### TASK INSTRUCTIONS:
Copy the following lines verbatim, starting at the line that contains "Identify the location of nav-link-contacts: Контакты." and ending after the line that contains "icon-row-2: APP 抢".

### DATA RECORDS:
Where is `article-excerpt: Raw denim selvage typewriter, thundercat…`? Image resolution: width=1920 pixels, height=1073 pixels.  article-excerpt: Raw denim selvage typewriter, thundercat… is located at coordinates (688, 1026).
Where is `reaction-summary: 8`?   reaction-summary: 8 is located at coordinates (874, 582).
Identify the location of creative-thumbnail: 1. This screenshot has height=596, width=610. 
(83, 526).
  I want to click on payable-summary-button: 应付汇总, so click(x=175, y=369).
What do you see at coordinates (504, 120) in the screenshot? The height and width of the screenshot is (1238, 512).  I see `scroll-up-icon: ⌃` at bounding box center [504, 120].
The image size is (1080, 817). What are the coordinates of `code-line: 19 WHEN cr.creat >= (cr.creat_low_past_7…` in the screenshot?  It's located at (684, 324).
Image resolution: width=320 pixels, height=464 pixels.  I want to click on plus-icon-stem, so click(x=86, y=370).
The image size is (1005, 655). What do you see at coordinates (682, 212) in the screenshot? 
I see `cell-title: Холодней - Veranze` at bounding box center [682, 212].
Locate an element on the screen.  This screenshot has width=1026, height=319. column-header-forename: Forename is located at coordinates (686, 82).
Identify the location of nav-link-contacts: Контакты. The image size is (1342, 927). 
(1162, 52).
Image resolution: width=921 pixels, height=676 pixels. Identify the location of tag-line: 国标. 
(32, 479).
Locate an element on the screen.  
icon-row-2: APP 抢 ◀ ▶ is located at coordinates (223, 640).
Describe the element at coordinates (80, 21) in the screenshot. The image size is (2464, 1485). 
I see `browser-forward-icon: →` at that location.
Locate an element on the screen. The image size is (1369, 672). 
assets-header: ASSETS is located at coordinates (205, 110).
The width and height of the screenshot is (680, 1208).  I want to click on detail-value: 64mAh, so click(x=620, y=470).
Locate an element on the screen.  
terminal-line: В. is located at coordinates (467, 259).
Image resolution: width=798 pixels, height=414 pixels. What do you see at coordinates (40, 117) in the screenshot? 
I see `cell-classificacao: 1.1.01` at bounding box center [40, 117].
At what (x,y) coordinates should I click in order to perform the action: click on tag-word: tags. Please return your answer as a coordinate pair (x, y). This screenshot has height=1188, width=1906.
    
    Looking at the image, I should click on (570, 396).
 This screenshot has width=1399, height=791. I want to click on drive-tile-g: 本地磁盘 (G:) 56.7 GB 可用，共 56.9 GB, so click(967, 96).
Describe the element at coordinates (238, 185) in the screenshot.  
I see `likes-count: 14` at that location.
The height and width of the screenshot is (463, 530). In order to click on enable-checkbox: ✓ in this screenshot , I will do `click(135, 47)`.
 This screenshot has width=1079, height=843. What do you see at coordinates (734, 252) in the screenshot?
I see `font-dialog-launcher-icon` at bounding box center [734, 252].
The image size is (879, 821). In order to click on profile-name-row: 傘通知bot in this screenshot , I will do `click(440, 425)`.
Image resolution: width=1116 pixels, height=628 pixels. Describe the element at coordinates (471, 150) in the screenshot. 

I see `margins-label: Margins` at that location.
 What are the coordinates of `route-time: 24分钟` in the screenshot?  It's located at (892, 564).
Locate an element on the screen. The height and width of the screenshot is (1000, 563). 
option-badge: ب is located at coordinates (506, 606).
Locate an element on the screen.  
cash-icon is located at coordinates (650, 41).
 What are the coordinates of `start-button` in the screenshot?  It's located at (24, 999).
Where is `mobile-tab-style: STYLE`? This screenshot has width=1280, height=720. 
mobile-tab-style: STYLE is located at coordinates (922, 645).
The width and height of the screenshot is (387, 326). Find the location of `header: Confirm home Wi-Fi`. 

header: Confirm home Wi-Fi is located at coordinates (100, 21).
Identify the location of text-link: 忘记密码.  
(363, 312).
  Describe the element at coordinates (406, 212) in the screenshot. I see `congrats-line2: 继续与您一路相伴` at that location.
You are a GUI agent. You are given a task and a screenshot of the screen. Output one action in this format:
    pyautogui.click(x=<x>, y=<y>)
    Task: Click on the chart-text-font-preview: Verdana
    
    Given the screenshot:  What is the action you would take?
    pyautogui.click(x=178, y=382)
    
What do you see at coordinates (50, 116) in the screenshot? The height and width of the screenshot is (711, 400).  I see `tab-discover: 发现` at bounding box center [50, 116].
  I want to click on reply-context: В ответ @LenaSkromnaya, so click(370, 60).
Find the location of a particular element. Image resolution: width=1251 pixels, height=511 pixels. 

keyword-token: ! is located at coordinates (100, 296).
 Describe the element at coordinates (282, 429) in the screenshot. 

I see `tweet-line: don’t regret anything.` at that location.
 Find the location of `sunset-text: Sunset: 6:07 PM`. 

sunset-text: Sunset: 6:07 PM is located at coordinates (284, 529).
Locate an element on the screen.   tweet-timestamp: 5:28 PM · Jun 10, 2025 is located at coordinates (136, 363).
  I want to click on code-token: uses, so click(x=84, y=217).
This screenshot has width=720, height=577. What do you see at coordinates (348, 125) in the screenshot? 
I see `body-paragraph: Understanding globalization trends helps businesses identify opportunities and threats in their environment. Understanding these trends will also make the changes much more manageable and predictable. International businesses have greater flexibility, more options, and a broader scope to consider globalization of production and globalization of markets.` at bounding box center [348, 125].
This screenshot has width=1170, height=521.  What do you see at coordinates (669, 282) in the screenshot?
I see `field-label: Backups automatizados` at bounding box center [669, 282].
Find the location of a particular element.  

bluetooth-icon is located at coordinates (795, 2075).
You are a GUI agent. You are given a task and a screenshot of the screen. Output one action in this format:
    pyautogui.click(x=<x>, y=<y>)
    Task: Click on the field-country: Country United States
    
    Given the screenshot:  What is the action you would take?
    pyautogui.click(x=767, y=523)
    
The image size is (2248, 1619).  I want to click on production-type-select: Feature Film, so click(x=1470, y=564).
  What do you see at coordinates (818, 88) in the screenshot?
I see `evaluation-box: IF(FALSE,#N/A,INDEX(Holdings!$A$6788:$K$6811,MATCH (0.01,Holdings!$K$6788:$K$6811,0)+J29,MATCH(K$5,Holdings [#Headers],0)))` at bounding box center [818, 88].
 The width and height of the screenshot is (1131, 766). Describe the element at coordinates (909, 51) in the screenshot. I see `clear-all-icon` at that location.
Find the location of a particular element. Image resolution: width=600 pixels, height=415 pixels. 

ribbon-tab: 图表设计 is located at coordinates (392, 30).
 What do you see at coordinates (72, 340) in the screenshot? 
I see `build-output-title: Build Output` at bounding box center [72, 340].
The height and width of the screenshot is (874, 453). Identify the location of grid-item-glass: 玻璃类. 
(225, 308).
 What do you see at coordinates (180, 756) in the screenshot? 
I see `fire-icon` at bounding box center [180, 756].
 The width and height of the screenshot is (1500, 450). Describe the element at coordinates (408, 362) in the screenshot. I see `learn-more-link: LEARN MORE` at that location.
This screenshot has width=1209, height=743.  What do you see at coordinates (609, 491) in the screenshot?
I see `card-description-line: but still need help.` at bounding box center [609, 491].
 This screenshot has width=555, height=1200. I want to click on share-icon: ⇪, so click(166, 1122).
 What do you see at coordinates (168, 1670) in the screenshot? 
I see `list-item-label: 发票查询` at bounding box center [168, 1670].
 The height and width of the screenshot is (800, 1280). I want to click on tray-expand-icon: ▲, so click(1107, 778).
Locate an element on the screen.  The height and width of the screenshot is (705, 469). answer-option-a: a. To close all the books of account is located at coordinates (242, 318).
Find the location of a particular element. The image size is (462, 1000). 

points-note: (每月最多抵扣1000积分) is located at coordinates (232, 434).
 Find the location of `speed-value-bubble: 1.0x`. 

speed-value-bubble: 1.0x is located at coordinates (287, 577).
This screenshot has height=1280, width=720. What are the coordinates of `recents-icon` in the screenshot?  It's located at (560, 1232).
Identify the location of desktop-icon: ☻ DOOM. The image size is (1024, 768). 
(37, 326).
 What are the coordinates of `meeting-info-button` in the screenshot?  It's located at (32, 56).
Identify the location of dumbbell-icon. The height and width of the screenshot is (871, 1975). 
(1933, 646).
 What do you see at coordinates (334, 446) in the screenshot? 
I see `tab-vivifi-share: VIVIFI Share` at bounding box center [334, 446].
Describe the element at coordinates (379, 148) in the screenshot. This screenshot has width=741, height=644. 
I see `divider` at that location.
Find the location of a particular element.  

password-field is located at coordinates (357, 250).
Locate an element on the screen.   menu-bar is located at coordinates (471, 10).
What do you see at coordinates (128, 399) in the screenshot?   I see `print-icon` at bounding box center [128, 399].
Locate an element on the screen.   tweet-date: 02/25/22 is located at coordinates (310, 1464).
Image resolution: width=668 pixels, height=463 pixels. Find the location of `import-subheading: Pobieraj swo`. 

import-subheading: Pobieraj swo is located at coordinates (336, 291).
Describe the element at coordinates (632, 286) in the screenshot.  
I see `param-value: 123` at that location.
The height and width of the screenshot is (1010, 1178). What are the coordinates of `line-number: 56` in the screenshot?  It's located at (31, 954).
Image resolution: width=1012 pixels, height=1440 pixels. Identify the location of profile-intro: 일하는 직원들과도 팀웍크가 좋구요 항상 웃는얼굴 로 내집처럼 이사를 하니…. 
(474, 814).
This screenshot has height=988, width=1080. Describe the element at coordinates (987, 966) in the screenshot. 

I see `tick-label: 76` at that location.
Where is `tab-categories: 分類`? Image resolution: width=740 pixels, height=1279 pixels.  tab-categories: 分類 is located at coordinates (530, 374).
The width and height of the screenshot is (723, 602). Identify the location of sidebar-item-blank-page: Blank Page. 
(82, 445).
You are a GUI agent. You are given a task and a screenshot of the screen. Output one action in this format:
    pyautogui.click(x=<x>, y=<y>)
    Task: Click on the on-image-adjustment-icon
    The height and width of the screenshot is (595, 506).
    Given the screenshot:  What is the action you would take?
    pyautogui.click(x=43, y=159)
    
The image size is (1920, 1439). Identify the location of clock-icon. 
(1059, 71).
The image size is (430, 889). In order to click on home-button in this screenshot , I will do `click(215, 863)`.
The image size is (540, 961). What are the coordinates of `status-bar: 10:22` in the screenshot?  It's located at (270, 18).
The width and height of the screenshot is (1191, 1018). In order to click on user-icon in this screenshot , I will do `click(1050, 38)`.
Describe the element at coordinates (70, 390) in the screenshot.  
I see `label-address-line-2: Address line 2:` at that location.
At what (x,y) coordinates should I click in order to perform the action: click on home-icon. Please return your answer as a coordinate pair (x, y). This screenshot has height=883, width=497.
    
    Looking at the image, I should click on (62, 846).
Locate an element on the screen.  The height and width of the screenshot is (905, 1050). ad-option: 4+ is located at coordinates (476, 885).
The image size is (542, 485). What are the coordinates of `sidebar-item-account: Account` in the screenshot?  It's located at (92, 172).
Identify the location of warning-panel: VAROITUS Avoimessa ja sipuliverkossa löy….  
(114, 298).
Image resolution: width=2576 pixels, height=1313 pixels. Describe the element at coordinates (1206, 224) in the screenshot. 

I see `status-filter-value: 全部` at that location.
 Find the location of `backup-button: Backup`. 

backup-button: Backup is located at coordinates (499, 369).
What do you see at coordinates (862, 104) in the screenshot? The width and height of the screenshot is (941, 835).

### YOUR RESPONSE:
Identify the location of nav-link-contacts: Контакты. The image size is (1342, 927). 
(1162, 52).
Image resolution: width=921 pixels, height=676 pixels. Identify the location of tag-line: 国标. 
(32, 479).
Locate an element on the screen.  
icon-row-2: APP 抢 ◀ ▶ is located at coordinates (223, 640).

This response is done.